What this task involves »
The answer must reproduce every record exactly, with all pictures omitted.
(Listed records)
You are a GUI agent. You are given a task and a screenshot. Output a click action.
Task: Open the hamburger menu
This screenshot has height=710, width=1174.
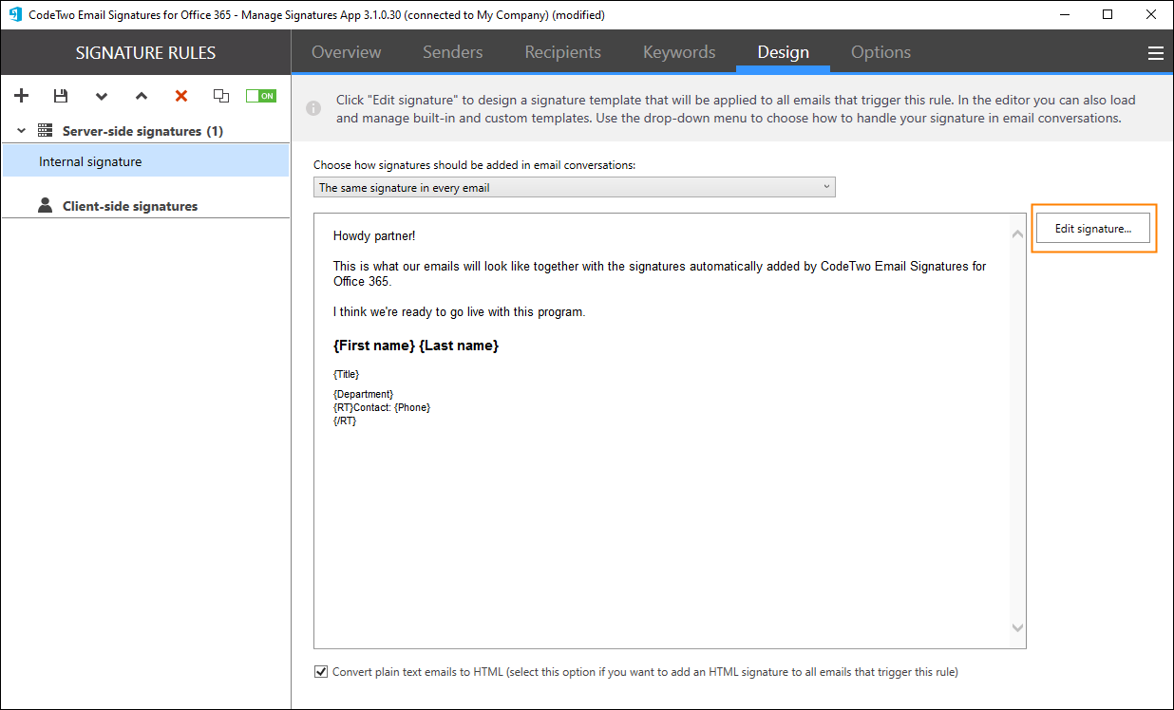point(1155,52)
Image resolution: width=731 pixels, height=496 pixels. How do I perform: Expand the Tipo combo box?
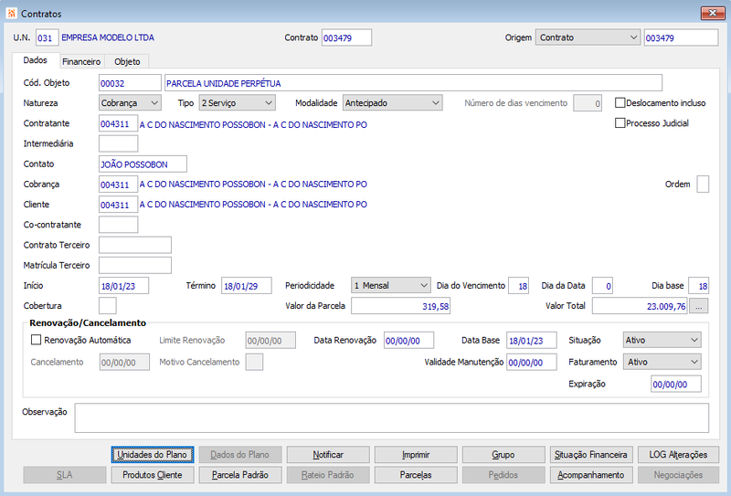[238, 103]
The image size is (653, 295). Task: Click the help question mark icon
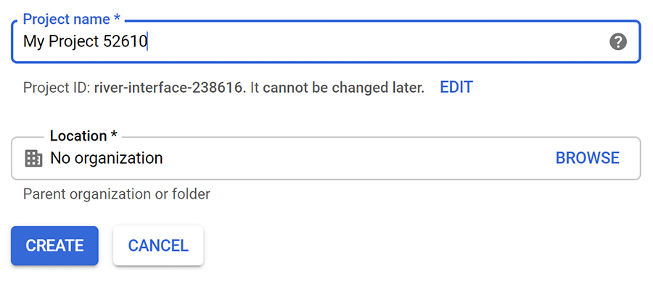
(End Listed records)
Answer below »
You are a GUI agent. You are given a task and a screenshot. Output a click action.
Task: Open the hamburger menu
This screenshot has height=710, width=1174.
point(1155,52)
Image resolution: width=731 pixels, height=496 pixels. How do I perform: Expand the Tipo combo box?
[238, 103]
The image size is (653, 295). Task: Click the help question mark icon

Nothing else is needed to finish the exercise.